- REQUIREMENT -
Quote the listing below word for word, leaving out the pictures.
---- EXTRACTED DATA
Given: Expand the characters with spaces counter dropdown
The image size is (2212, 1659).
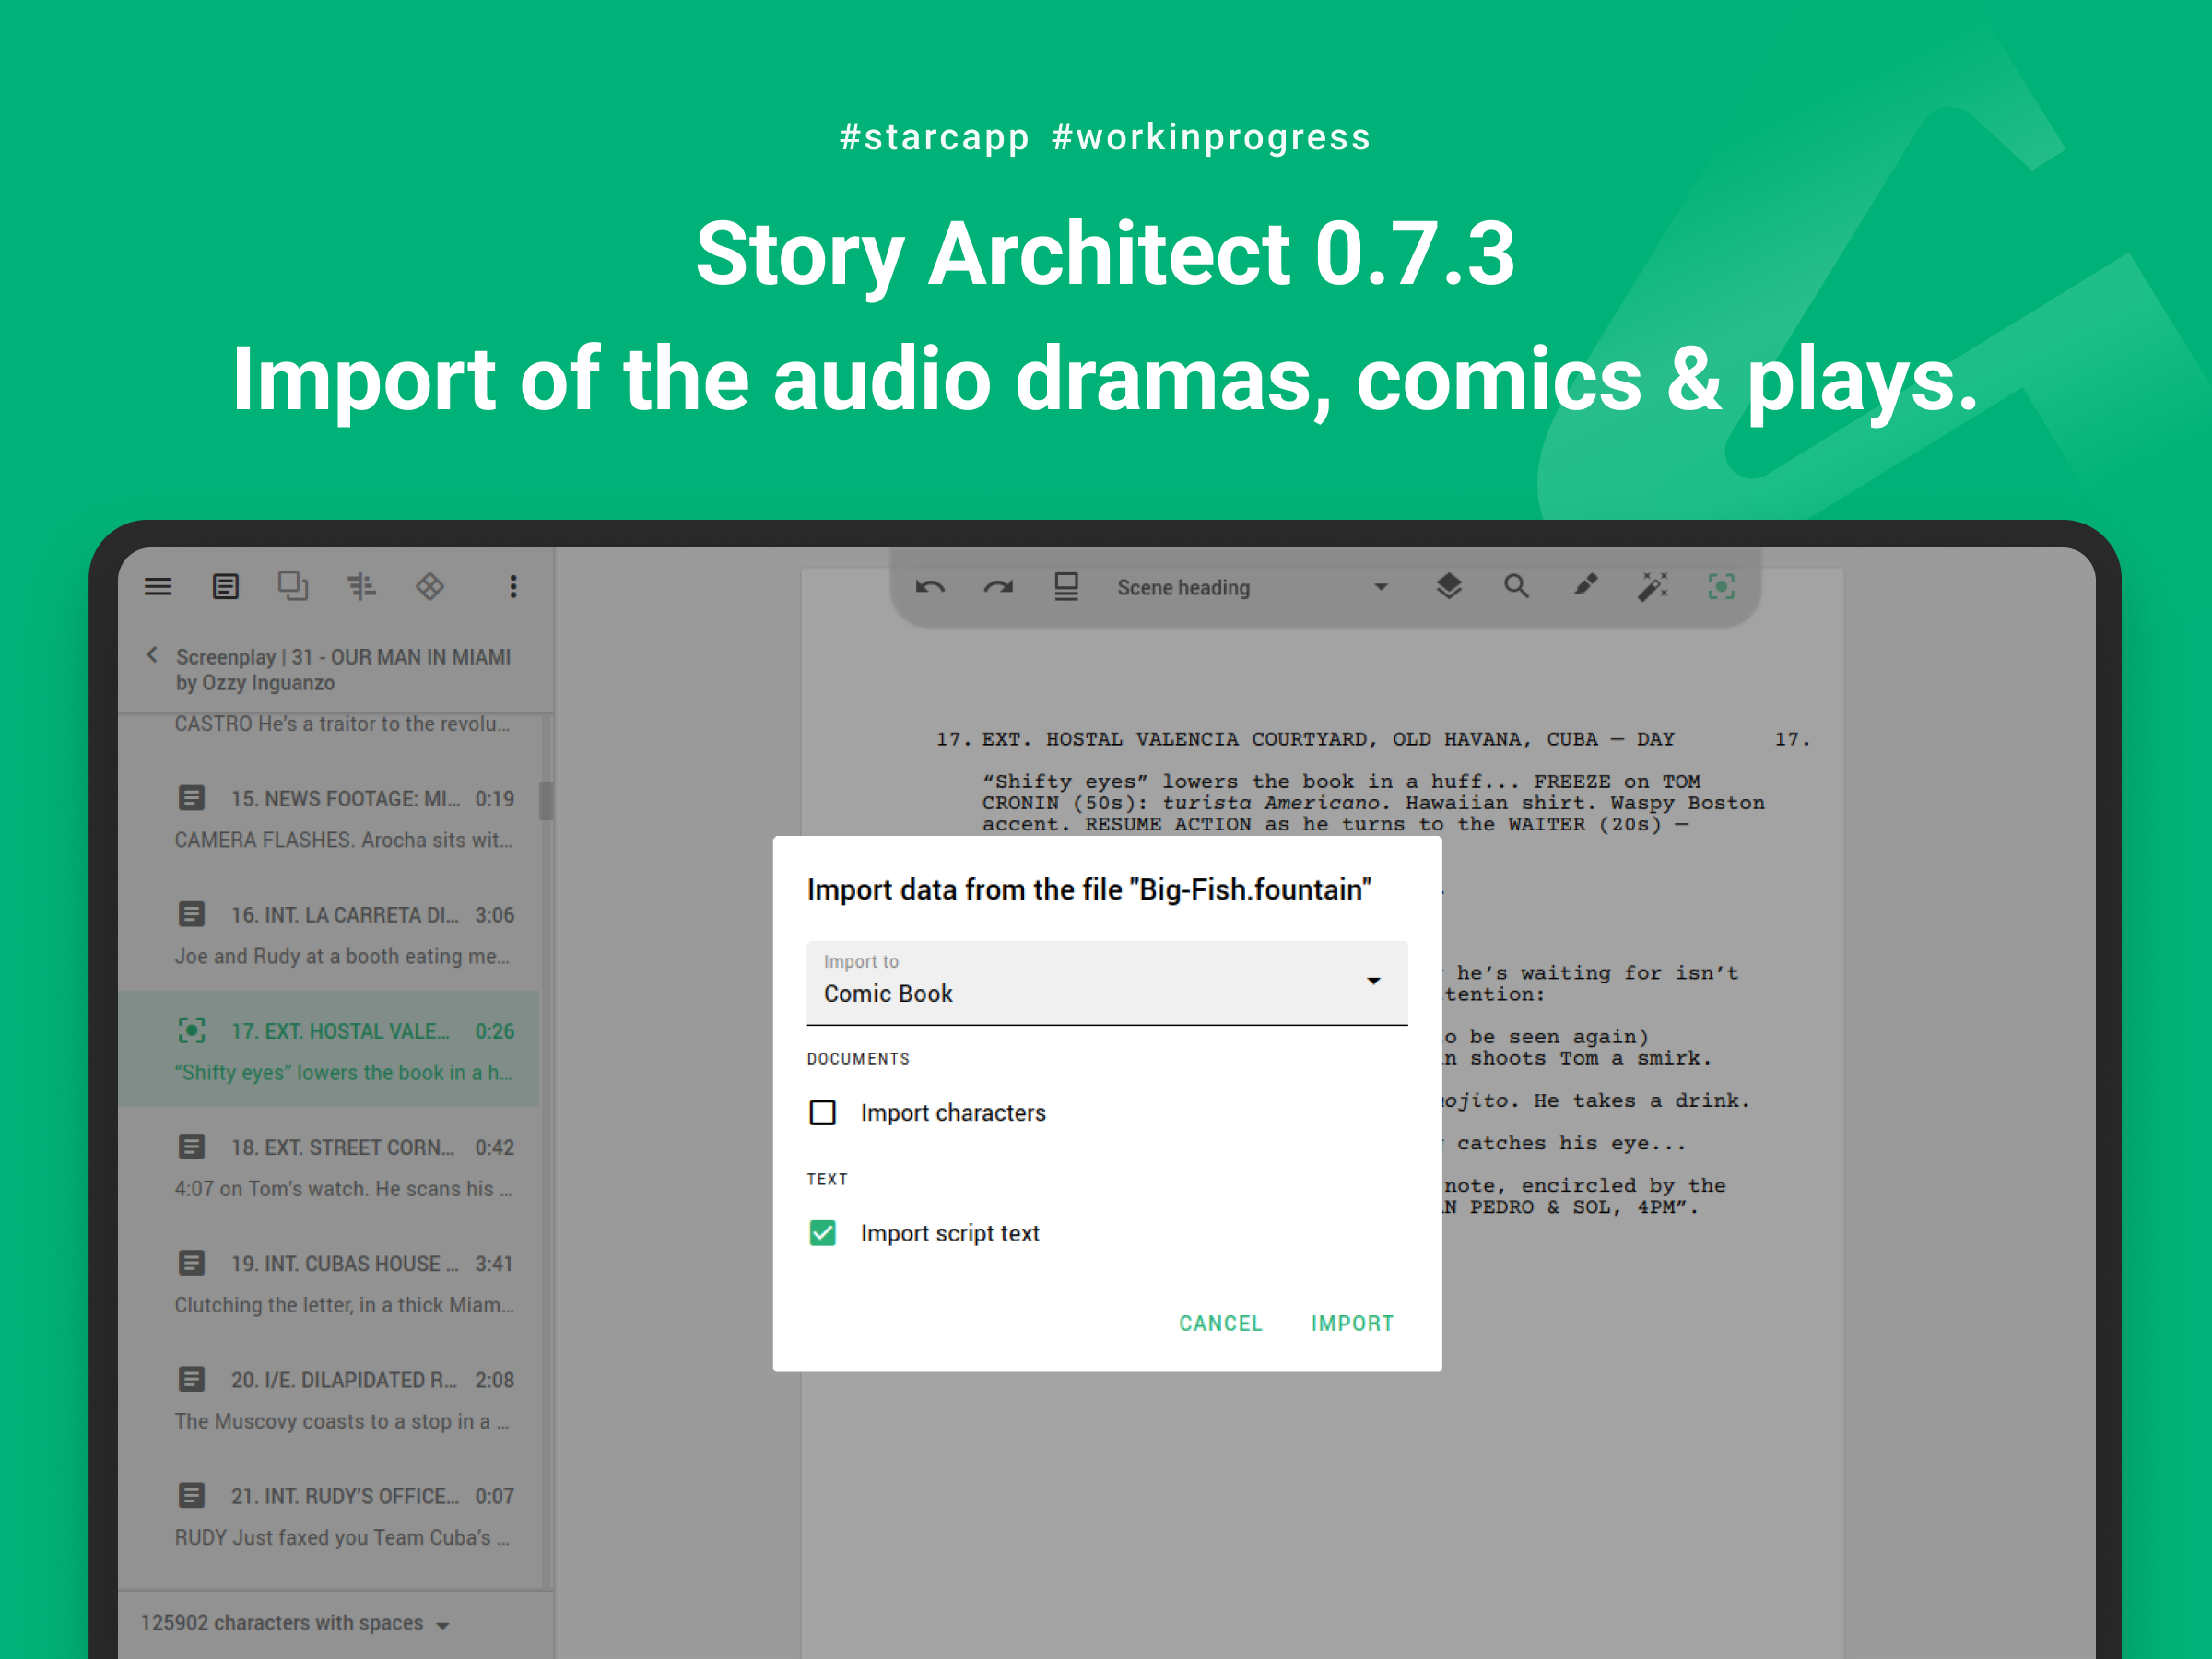Looking at the screenshot, I should click(x=295, y=1623).
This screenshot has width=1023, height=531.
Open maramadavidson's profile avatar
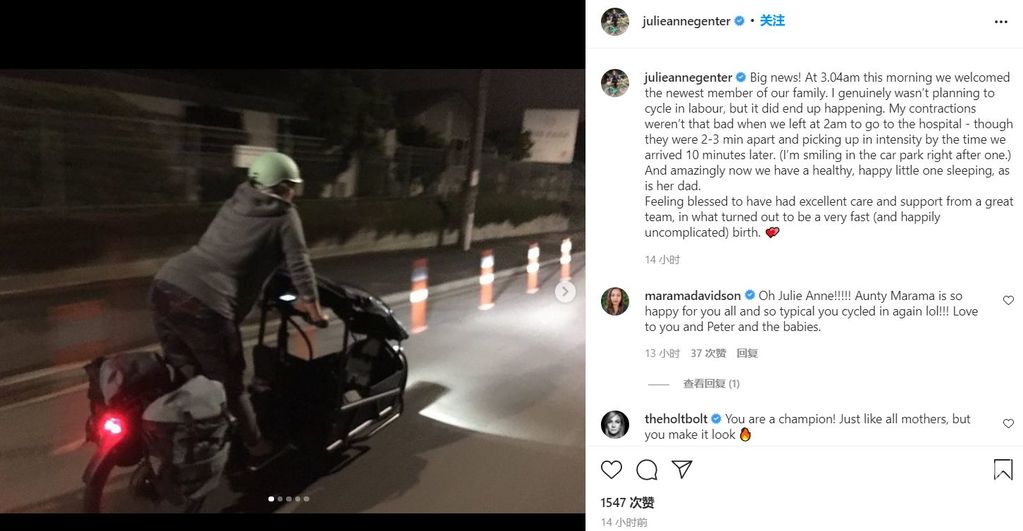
--------
- SOLUTION TO THE EXERCISE -
Given: Expand the characters with spaces counter dropdown
The image size is (2212, 1659).
Looking at the screenshot, I should click(x=295, y=1623).
This screenshot has width=1023, height=531.
Open maramadavidson's profile avatar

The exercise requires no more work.